On the other hand, the patients' muscle activities are less predictable than the control subject due to their resected tongues, which impair their regular motor functions. In the first patient, the pronunciation of the /ə/ sound and the /s/ sound appears normal with similar muscle behavior to the control. But during the /k/ sound, posterior GG does not show strong activity to compress the bottom of the tongue in forward and backward directions. The T muscle only is responsible for pushing the tongue upward. This could cause improper /k/ pronunciation or muscle fatigue in normal speech. In the second patient, the compressed muscle part is less than the other two subjects by a large amount. The resection of the tongue may be impeding its ordinary contracting abilities. Table 1 also provides similar interpretation. We note that although the patients' tongues show special behaviors, their general trend of motion is the same as that of the control, with strong GG activity at /s/ and increasing T activity at /k/. This enables all three subjects to be able to legibly pronounce the utterance “a souk”.

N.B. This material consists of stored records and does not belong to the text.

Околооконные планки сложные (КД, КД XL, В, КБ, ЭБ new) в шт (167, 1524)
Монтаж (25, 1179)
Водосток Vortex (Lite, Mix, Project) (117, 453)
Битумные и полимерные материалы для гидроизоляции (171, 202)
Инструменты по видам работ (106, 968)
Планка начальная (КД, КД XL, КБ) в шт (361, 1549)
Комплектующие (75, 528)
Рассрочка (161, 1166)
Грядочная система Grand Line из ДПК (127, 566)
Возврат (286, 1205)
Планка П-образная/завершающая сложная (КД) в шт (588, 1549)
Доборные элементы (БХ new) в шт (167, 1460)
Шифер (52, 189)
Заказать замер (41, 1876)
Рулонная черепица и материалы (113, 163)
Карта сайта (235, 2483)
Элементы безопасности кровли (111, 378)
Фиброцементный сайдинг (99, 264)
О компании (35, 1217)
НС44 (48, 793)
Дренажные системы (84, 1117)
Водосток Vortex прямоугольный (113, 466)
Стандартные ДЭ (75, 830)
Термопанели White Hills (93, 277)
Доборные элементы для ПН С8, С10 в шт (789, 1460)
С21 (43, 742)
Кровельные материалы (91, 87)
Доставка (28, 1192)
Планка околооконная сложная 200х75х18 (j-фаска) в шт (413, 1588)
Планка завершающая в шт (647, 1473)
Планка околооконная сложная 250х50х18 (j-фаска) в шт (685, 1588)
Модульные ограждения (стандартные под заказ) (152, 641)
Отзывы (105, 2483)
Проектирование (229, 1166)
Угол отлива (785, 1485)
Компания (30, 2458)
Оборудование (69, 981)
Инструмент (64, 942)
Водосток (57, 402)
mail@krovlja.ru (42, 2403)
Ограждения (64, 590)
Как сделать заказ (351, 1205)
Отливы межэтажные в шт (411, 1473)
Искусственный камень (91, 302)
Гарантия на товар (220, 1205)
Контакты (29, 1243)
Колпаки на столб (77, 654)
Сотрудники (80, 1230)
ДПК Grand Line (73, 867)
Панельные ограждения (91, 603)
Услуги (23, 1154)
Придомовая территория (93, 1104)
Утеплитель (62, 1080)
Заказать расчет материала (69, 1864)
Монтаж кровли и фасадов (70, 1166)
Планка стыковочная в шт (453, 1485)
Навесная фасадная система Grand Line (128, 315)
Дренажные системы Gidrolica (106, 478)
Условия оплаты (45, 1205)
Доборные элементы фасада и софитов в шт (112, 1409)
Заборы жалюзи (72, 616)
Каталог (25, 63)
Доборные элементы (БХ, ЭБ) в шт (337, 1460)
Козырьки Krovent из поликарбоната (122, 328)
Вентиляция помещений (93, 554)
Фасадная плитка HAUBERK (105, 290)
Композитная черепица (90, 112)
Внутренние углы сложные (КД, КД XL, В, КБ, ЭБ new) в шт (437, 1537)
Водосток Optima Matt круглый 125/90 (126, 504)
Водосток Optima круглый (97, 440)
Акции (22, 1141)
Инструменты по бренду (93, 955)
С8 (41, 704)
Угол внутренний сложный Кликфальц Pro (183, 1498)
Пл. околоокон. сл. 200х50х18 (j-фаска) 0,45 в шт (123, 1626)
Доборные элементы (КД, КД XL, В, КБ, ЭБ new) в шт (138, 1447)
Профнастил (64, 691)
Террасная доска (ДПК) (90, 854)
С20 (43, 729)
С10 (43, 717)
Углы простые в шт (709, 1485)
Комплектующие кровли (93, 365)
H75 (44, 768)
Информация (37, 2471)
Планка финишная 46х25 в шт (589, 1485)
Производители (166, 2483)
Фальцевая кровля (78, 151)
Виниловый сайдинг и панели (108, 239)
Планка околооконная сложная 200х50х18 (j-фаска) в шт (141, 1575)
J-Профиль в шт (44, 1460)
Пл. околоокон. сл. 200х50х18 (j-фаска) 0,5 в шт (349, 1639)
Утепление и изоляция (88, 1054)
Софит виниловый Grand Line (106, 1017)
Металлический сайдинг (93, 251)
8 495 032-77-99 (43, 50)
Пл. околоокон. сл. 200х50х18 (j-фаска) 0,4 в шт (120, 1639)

This method of strain analysis is still being developed. In the future, manual generation of fiber directions should be replaced by the result from tongue DTI techniques. Manual segmentation of the two GG and T muscles should be replaces by a complete set of internal tongue muscles obtained from registration of a tongue atlas^[13]. Moreover, we are looking to study the behavior of more muscles in more subjects during various speech patterns.

5. Conclusion

In this work we have described a method for analysis of motor control of internal tongue muscles. The method combined both sources of information acquired from tagged and high-resolution MR images, and used SLA along the muscle fibers to reveal tissue compression consistent with muscle activation. Preliminary results on a small number of subjects were obtained, which showed high correspondence between muscle activities and speech production, demonstrating the method's potential to aid future motor control studies.